Asbestos fibers that enter the lungs can become permanently lodged in the air sacs and the deepest part of the lungs. These fibers work their way into the lung tissue, causing scar tissue to form. If the scarring becomes extensive enough, it can impair breathing and put added strain on the heart. This condition is called asbestosis. Symptoms of asbestosis include shortness of breath and coughing. Asbestosis can eventually lead to permanent disability or death in some cases.

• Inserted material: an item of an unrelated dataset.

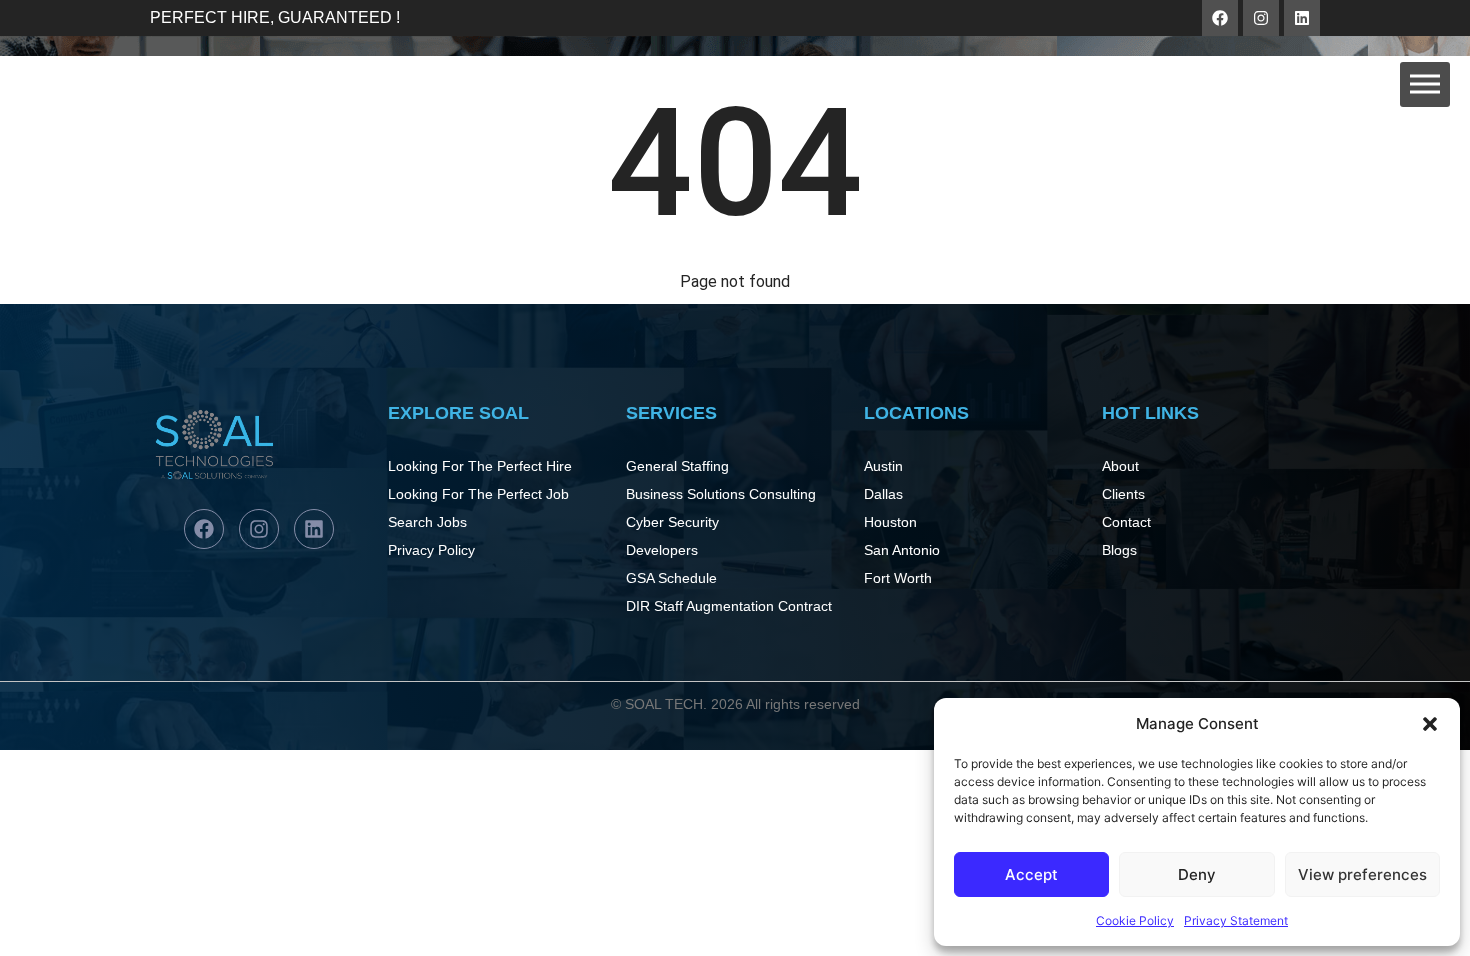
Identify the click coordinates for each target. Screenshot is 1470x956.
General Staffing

Scarring and thickening of the pleural membrane (the mesothelium) surrounding the lungs is a common result of asbestos exposure. These pleural plaques, while not generally as serious as asbestosis, can affect breathing and may put patients at greater risk of developing lung cancer or mesothelioma later in life.
Lung cancer is characterized by malignant cell growth inside the lungs. Asbestos is one of the known causes of lung cancer, along with smoking. The combination of smoking and asbestos exposure is particularly harmful, and smokers with a history of asbestos exposure have a greatly increased risk of developing lung cancer. Lung cancer can take many years or decades following asbestos exposure to develop.
Mesothelioma refers to malignant cell growth in the membrane that surrounds the lungs, heart, and abdominal cavity. Characterized by aggressive tumors, this rare cancer is the most serious and difficult to treat of the asbestos-related diseases. It is linked almost exclusively to asbestos exposure and, like lung cancer, can take as long as 30-50 years to develop.